Continue the forum thread about alcohol, raw meat, and health, picking up after its last post.

Selected excerpt:
☆ ☆ ☆ ☆ ☆

Also commonly accused of mental illness, you gotta look at both sides of the story.
I guess the reason people are like "no no no no!" is first, truth, second, not being afraid of being accused of bigotry--don't want to be bigoted, but also not willing to err on the side of not being accusable. Just being straight. Then, further you have the act of going through mental illness and coming out of it with a clean bill of health--unheard of. Afterward, hamming it up. I could if desired be totally neurotypical, without medication (I did hear one case of this), n I identified everything that was hosing me. F atoms especially.
But I love my poor beleaguered soul, it's been through so much, why change it?
They don't, but they sympathize. And I did spend every second I could in America, absolutely every single second I could. The Non-Orthodox generally buffer the Orthodox strictures. Like demanding all lemonades they carry have the U in a circle symbol, kosher.
And no problem with that, I am unique in my ability to prove my pro-Semitism. I like Orthodox intolerance of, essentially, being poisoned. They take the heat for a lot of society's pure food and drugs.
That's not racial immunity, it's probably an alcohol-induced "immunity" or resistance.
Visigoths probably drunk much more alcohol than Jews, which is a good disinfectant. In the old times it was even part of the soldier rations in some armies.
Some Visigoths converted to Islam and migrated to Morocco, but even after their conversion they still had a reputation of heavy drinkers.
For 10 years I was a pescetarian, until one time I tasted a beef carpaccio, and it was both edible and tasty (before that I wasn't even thinking about meat as a food). So I started eating raw meat dishes like steak tartar, but I always drunk a shot of something strong for safety, until one day I understood that it's unnecessary.

☆ ☆ ☆ ☆ ☆

Study material:
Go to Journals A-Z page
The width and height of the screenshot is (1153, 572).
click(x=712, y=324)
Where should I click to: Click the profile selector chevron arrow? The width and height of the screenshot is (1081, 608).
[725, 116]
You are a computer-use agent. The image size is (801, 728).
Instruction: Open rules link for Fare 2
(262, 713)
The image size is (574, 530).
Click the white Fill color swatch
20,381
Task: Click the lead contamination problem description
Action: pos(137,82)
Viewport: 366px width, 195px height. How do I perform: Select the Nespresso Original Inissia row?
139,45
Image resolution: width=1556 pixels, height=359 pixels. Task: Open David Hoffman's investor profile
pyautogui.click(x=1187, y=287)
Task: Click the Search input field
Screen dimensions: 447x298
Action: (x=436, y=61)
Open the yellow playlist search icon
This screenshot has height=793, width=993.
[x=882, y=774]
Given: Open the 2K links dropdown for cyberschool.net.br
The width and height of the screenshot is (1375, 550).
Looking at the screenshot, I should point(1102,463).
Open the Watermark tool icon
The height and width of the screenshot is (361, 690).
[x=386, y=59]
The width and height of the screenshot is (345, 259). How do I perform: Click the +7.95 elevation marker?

☆ ☆ ☆ ☆ ☆

Response for this exercise:
This sounds pretty absurd and I can't find anything on Google about native Spaniards having any kind of special immunity to "bad pork", specifically pork tapeworm or any of the other common pig parasites. So if you've got some links I'd love to read more.
Not bulletproof but it comes with the cultural norms around cooking pork. In combination the cultural norms and the immunity mean pork isn't forbidden like it was by Moses in the Bible. That was the equivalent of a public service announcement for the early Jews, there was nowhere to say "don't eat this it'll kill you" than in one of the books of Moses. That message couldn't be separate from the Bible, everything was conveyed in the Bible.
But like a Spaniard eating nearly raw pork doesn't die. Extrapolate for bad pork, he'll spit it out if it's bad.
.
And since when does your one-cent Google search trump my traveling to Spain in person?
I had thought that pork that was handled carelessly was just more prone to foodborne disease, and that happened to be the case at that time--not something genetic like lactose intolerance. It's pretty recent that Americans are even now okay with rare pork, and that's because improvements in preparation reduced the risk. For that matter, there's nothing all-that-magical about chicken that it can't be eaten raw in theory, it's just that salmonella is very very common.
could you elaborate the last sentence of this comment?
I'm afraid I don't see the connection between innate immunity and service anouncements or writing things down, but its probably me being thick even though I'd like to understand.
Like eating pork that wasn't cooked very well, no problem. Or bad quality pork, perhaps.
In America it's irrelevant, the bacon is pre-cooked to high standards and comes from good sources. Partly because secular Jews eat that pork having no cultural norms around it, just driven by it being forbidden. They're vulnerable.
It's genetic, just like a certain tribe of Pacific Islander developed a partial immunity to prions, because they sometimes ate human central nervous system. It's genetic.